Combine the terms in the numerator: \[ \frac{-\frac{1}{(x + h)^{2}} + \frac{1}{x^{2}}}{h} \].

- Combine the Fractions in the Numerator

Find a common denominator to combine the fractions: \[ \frac{-\frac{x^{2}}{x^{2}(x + h)^{2}} + \frac{(x + h)^{2}}{x^{2}(x + h)^{2}}}{h} \].

- Simplify the Combined Fraction in the Numerator

Combine the terms in the numerator: \[ \frac{-x^{2} + (x + h)^{2}}{x^{2}(x + h)^{2}h} \].Simplify the expression: \[ \frac{-x^{2} + x^{2} + 2xh + h^{2}}{x^{2}(x + h)^{2}h} \].Combine like terms: \[ \frac{2xh + h^{2}}{x^{2}(x + h)^{2}h} \].

- Factor and Simplify

Factor out \( h \) in the numerator: \[ \frac{h(2x + h)}{x^{2}(x + h)^{2}h} \].Cancel the \( h \) terms: \[ \frac{2x + h}{x^{2}(x + h)^{2}} \].

Key concepts

function evaluation

To understand the difference quotient, we first need to evaluate a function.
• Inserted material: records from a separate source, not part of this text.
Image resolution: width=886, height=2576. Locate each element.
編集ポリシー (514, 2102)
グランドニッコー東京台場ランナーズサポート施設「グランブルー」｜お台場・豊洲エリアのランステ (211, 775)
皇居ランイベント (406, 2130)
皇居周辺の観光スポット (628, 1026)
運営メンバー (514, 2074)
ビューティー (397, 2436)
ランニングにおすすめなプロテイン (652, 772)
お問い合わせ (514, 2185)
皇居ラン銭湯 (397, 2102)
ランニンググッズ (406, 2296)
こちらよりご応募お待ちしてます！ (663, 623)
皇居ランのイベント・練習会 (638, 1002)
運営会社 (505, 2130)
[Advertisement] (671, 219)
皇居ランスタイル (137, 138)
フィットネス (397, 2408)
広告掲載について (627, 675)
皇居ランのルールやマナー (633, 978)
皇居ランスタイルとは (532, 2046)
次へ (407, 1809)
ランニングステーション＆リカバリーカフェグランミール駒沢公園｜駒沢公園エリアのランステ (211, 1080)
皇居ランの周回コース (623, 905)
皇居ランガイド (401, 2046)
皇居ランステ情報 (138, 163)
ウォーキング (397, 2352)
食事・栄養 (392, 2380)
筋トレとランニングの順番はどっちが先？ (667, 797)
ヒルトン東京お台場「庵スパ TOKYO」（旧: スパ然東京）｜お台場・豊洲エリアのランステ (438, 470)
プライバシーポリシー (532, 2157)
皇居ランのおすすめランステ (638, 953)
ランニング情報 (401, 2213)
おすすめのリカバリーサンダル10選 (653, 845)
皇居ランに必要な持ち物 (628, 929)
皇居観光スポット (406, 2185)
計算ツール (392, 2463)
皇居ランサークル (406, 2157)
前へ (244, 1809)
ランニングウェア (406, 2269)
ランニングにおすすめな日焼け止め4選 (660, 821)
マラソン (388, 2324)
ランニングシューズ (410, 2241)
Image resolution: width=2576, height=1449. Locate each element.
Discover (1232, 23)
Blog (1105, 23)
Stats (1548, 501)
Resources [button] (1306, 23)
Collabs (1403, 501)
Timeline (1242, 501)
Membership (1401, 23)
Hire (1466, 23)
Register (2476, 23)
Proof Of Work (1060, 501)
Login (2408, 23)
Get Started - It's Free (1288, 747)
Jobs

Function evaluation is about finding the value of a function at a particular point. For instance, if we have a function, say, \( f(x) = -\frac{1}{x^2} \), and we need to find \( f(x+h) \), we substitute \( x+h \) in place of \( x \). This gives us \( f(x + h) = -\frac{1}{(x + h)^{2}} \). This step is crucial for the difference quotient because we need to evaluate the function at \( x \) and \( x+h \).

fraction simplification

Simplifying fractions is an essential skill, especially when dealing with algebraic expressions. Fractions can become complex, but with the right approach, they can be simplified easily. When combining fractions, like in the numerator of our difference quotient, finding a common denominator is the first step. For example, from \( \frac{-\frac{1}{(x + h)^{2}} + \frac{1}{x^{2}}}{h} \), we get a common denominator: \( x^{2}(x + h)^2 \). The next step is to rewrite each fraction with this common denominator, yielding \( \frac{-\frac{x^{2}}{x^{2}(x + h)^{2}} + \frac{(x + h)^{2}}{x^{2}(x + h)^{2}}}{h} \). Combining terms in the numerator, we can then simplify further until unnecessary terms, like \( h \), can be canceled out.

algebraic manipulation

Algebraic manipulation involves re-arranging expressions and equations to simplify or solve them. This often includes combining like terms, factoring, and reducing fractions. Let's look at how this works with our difference quotient: Starting with \( \frac{-x^{2} + x^{2} + 2xh + h^{2}}{x^{2}(x + h)^{2}h} \), we combine like terms to simplify the numerator: \( 2xh + h^{2} \). Then, we factor out common terms, in this case, \( h \): \( \frac{h(2x + h)}{x^{2}(x + h)^{2}h} \). By canceling \( h \) from the numerator and denominator, we simplify the expression to \( \frac{2x + h}{x^{2}(x + h)^{2}} \). Techniques like these are pivotal in solving complex expressions and need regular practice to master.